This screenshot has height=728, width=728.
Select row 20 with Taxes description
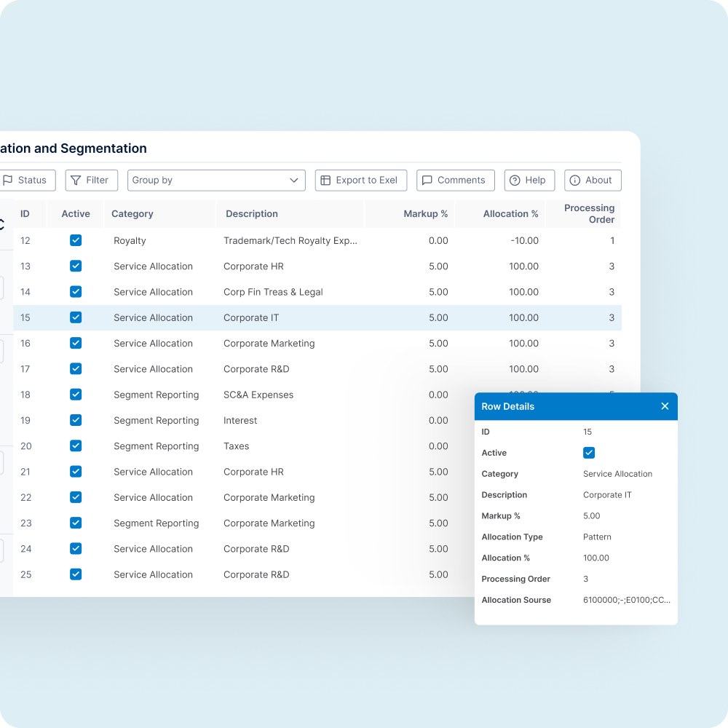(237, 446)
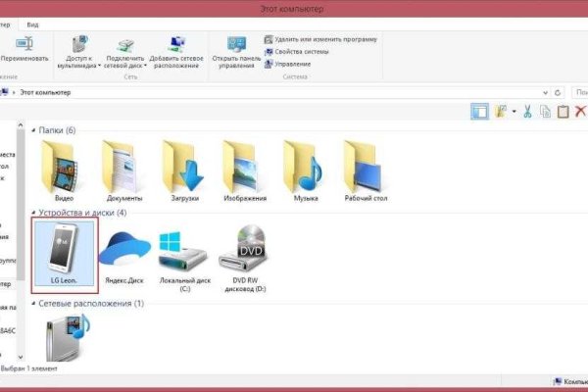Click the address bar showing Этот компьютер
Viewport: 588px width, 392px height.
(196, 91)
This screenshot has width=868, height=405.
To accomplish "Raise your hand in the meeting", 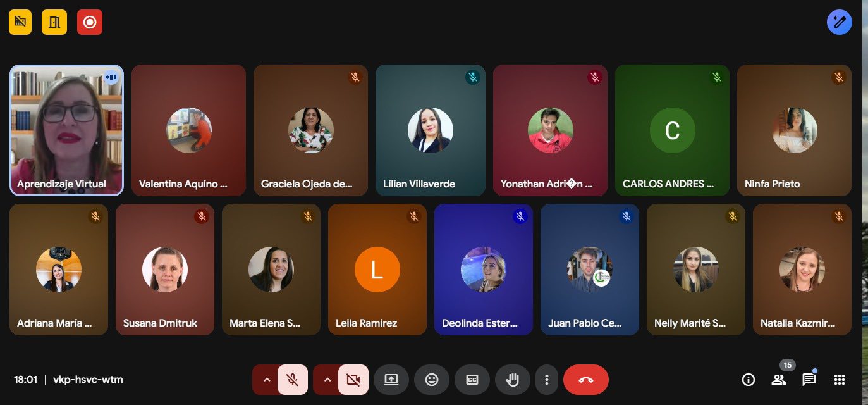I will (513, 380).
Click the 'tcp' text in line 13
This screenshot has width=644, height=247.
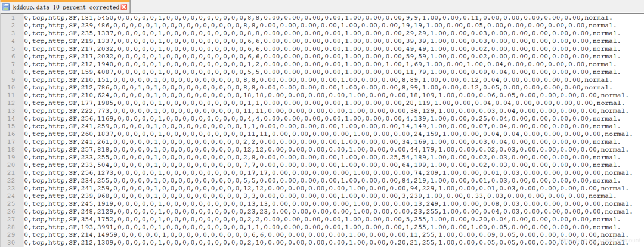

*Task details*
Convert the entries, from the line containing "Click the 'tcp' text in line 13" through the end of the entries, both included, into a Markdown table with the columns Row and Line. Give one numbered row per line, skip blank lines, and leave out the pictures.

*Solution below*
| Row | Line |
|---|---|
| 1 | Click the 'tcp' text in line 13 |
| 2 | This screenshot has width=644, height=247. |